* _Information given_
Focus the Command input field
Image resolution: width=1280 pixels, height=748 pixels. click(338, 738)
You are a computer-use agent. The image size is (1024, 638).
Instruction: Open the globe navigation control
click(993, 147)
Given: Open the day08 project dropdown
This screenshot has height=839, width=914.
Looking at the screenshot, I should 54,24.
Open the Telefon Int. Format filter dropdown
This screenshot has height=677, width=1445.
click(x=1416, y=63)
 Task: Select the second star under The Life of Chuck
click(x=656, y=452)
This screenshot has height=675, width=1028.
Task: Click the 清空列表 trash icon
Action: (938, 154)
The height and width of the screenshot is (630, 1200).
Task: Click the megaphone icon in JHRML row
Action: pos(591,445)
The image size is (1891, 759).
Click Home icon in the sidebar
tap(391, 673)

* _Your task_
Your task is to output all of the data above word for word.

* _Exercise result_
Focus the Command input field
Image resolution: width=1280 pixels, height=748 pixels. click(338, 738)
You are a computer-use agent. The image size is (1024, 638).
Instruction: Open the globe navigation control
click(993, 147)
Given: Open the day08 project dropdown
This screenshot has height=839, width=914.
Looking at the screenshot, I should 54,24.
Open the Telefon Int. Format filter dropdown
This screenshot has height=677, width=1445.
click(x=1416, y=63)
 Task: Select the second star under The Life of Chuck
click(x=656, y=452)
This screenshot has height=675, width=1028.
Task: Click the 清空列表 trash icon
Action: (938, 154)
The height and width of the screenshot is (630, 1200).
Task: Click the megaphone icon in JHRML row
Action: pos(591,445)
The image size is (1891, 759).
Click Home icon in the sidebar
tap(391, 673)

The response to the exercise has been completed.